▶ **WHAT YOU SHOULD DO**
Where the string "every" appears in a line of the data, show that line.

▶ **DATA TO EXAMINE**
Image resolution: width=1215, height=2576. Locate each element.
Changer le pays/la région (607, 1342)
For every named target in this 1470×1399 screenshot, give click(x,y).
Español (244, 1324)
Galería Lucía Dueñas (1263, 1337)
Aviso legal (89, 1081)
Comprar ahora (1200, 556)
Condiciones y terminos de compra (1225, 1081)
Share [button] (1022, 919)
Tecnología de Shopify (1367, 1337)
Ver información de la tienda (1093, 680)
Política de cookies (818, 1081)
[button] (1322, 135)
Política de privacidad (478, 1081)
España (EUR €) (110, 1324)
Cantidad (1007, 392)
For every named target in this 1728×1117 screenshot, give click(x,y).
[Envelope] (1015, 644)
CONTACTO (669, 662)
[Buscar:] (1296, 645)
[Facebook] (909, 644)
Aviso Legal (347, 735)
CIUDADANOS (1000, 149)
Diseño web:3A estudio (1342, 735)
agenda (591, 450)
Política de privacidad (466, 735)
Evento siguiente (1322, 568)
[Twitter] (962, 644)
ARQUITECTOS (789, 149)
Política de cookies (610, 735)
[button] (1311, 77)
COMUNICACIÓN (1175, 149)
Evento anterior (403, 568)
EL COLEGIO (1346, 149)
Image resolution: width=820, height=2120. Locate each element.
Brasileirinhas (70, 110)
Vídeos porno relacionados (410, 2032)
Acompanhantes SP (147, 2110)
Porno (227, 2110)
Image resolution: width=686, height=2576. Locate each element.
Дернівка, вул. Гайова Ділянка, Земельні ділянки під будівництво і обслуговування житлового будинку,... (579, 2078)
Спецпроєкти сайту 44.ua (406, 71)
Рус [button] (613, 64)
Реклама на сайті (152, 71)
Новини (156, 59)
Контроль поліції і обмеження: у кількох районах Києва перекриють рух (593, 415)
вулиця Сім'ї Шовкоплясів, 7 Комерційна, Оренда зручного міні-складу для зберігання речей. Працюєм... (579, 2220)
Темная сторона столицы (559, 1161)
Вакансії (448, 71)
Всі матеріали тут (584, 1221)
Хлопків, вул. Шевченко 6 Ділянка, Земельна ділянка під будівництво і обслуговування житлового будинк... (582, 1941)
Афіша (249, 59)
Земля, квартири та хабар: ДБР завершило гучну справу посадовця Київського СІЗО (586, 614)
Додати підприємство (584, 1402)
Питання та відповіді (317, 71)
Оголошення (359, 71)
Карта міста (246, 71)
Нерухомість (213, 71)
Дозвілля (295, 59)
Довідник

▶ **EXERCISE ANSWER**
For every named target in this 1470×1399 screenshot, give click(x,y).
For every named target in this 1728×1117 screenshot, give click(x,y).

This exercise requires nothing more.